Data extract -

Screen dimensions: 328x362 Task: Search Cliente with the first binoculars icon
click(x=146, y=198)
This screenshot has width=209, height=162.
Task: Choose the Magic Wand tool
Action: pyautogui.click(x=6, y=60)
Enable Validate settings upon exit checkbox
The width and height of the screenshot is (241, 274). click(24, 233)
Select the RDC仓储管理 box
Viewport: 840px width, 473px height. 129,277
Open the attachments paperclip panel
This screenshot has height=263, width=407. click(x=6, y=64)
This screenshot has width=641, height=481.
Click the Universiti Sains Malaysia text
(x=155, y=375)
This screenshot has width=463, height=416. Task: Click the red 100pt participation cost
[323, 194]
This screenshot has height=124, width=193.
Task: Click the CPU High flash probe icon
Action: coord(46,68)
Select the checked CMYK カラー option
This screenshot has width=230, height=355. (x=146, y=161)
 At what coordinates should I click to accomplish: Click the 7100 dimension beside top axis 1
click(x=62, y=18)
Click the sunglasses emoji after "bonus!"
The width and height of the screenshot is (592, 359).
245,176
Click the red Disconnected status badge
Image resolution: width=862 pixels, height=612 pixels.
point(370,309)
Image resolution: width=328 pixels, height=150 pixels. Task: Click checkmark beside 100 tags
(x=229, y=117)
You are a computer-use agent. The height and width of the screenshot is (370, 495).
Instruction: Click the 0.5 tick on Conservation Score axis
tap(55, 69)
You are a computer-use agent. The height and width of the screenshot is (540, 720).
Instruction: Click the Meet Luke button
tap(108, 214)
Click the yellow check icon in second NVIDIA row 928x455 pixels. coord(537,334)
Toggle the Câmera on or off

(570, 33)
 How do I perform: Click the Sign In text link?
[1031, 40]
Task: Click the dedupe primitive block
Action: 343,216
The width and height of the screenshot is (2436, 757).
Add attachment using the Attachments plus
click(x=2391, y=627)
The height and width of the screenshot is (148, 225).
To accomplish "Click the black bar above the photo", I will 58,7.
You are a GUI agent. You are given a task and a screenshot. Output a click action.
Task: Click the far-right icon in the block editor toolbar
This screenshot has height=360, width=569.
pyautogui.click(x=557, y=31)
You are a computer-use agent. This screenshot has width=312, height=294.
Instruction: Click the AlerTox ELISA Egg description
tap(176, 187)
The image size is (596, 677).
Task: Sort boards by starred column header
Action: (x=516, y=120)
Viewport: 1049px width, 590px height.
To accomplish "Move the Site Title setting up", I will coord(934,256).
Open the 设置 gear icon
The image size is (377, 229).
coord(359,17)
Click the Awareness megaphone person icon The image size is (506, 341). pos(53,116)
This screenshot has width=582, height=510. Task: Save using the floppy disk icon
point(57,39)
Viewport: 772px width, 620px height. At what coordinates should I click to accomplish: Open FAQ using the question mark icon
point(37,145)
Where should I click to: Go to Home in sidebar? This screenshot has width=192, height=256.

How to complete this task -
Reproduce verbatim only the lines from the one holding "This screenshot has width=582, height=510." through the end of the records.

Written answer -
This screenshot has width=582, height=510. Task: Save using the floppy disk icon
point(57,39)
Viewport: 772px width, 620px height. At what coordinates should I click to accomplish: Open FAQ using the question mark icon
point(37,145)
Where should I click to: Go to Home in sidebar? This screenshot has width=192, height=256.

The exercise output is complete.